Provided text:

+ + + +

Background/introduction In the UK, HIV transmission remains ongoing among men who have sex with men (MSM). Data on mental health and sexual behaviour is limited among MSM whose HIV-status is negative/unknown.
Aim(s)/objectives To describe the association of depressive symptoms with measures of condomless sex (CLS).
Methods AURAH (Attitudes to, and Understanding of, Risk of Acquisition of HIV) is a cross-sectional questionnaire study in 20 UK STI clinics. We included MSM recruited from May 2013–January 2014 who reported anal sex in the past three months. Depressive symptoms were defined as a PHQ-9 score ≥10. We examined the association of depressive symptoms with: CLS in the past three months with (i) ≥2 partners (ii) discordant status partner(s) (unknown/HIV-positive) and self-reported STI diagnosis in the past year, using logistic regression.

+ + + +

What is expected: Copy the study abstract on HIV risk and depressive symptoms word for word, in full. The material that comes after this is not needed for this work.

Data provided:
+ + + +

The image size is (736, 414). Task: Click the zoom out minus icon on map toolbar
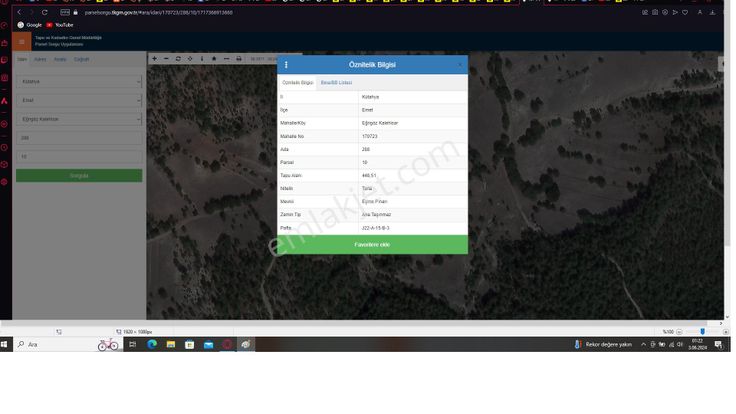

+ + + +

Result:
Background/introduction In the UK, HIV transmission remains ongoing among men who have sex with men (MSM). Data on mental health and sexual behaviour is limited among MSM whose HIV-status is negative/unknown.
Aim(s)/objectives To describe the association of depressive symptoms with measures of condomless sex (CLS).
Methods AURAH (Attitudes to, and Understanding of, Risk of Acquisition of HIV) is a cross-sectional questionnaire study in 20 UK STI clinics. We included MSM recruited from May 2013–January 2014 who reported anal sex in the past three months. Depressive symptoms were defined as a PHQ-9 score ≥10. We examined the association of depressive symptoms with: CLS in the past three months with (i) ≥2 partners (ii) discordant status partner(s) (unknown/HIV-positive) and self-reported STI diagnosis in the past year, using logistic regression.